● **WHAT NEEDS TO BE DONE**:
Copy every line of the records below word for word. Omit the pictures from your copy.

Element and text position data:
>>>
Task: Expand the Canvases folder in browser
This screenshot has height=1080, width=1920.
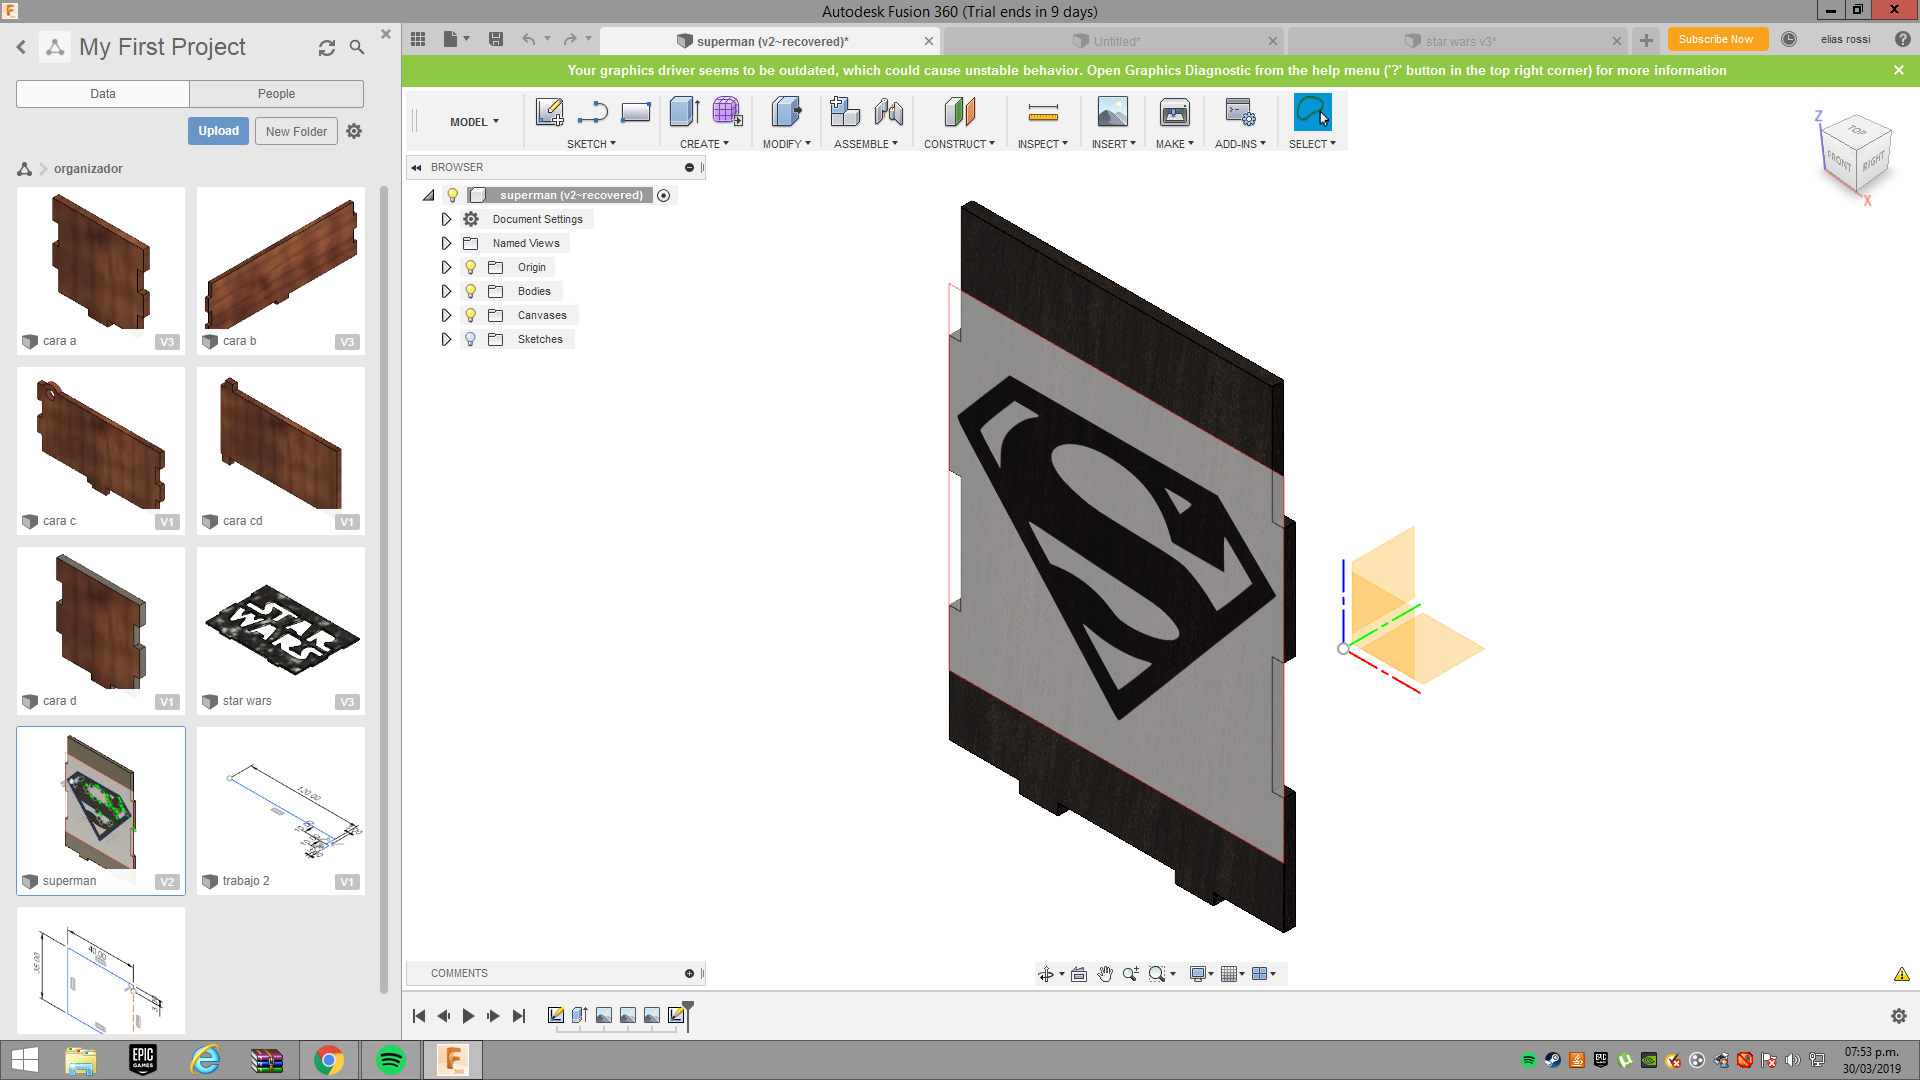Action: [446, 315]
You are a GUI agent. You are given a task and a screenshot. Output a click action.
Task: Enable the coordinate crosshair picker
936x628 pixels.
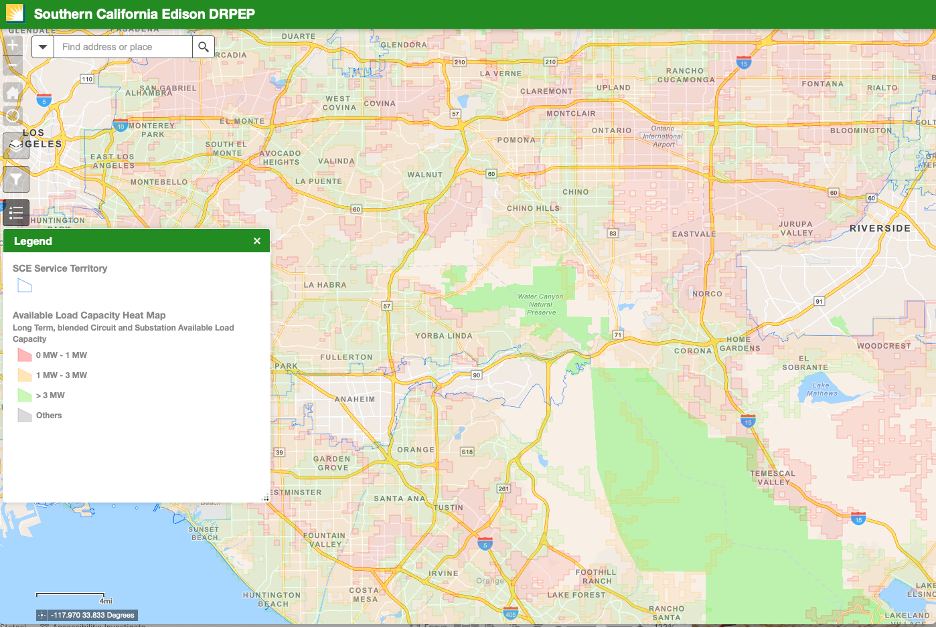pos(41,615)
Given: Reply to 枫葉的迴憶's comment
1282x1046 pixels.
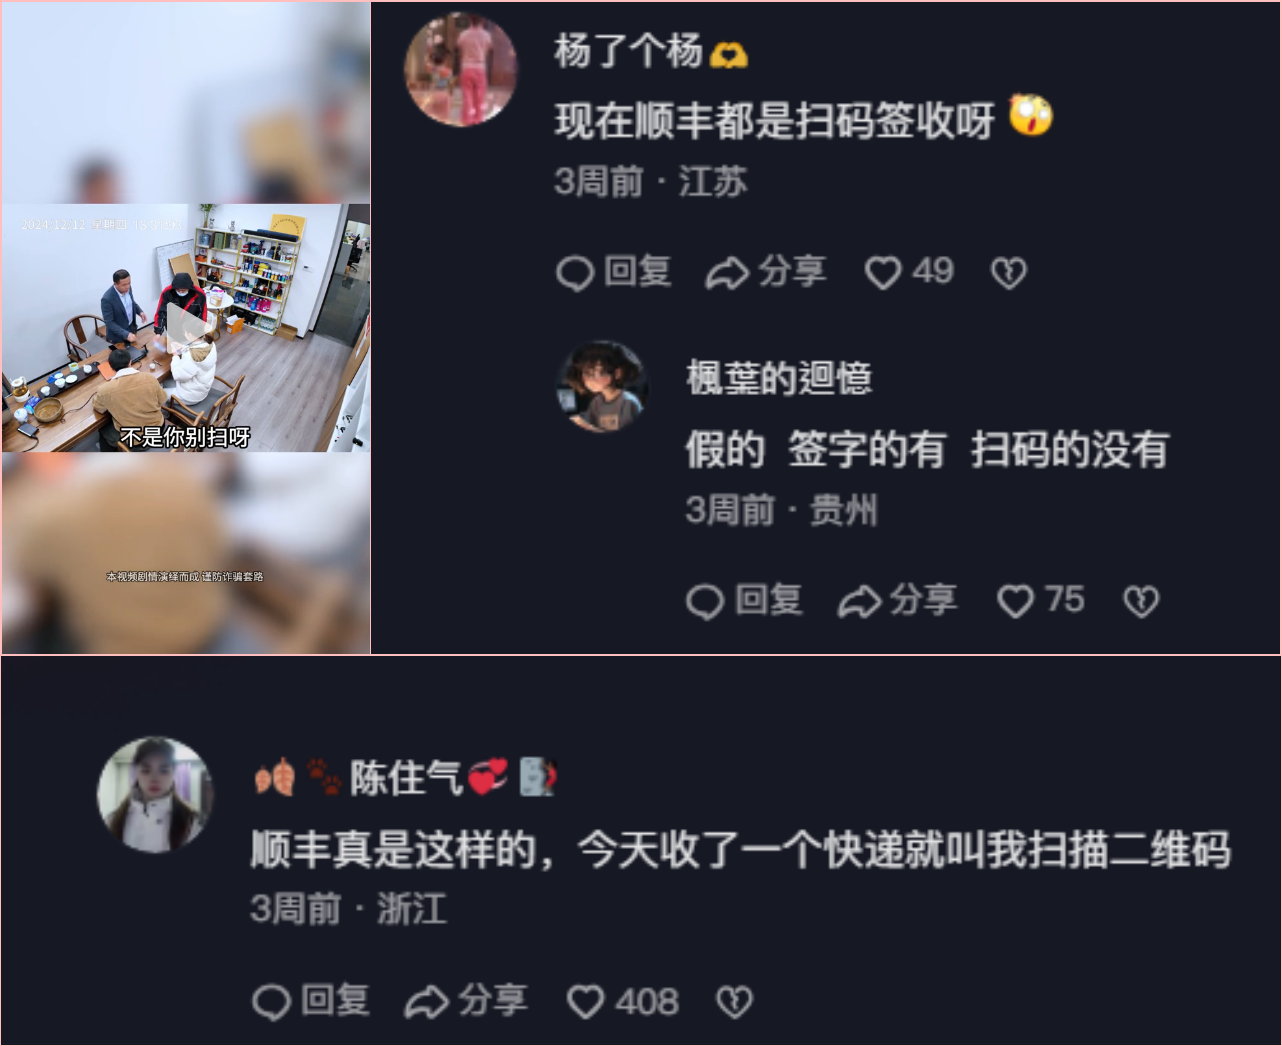Looking at the screenshot, I should point(744,600).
<<<
● **SOLUTION BELOW**:
Task: Expand the Canvases folder in browser
This screenshot has height=1080, width=1920.
Action: [446, 315]
You are a GUI agent. You are given a task and a screenshot. Output a click action.
Task: Enable the coordinate crosshair picker
936x628 pixels.
pos(41,615)
Given: Reply to 枫葉的迴憶's comment
1282x1046 pixels.
Looking at the screenshot, I should point(744,600).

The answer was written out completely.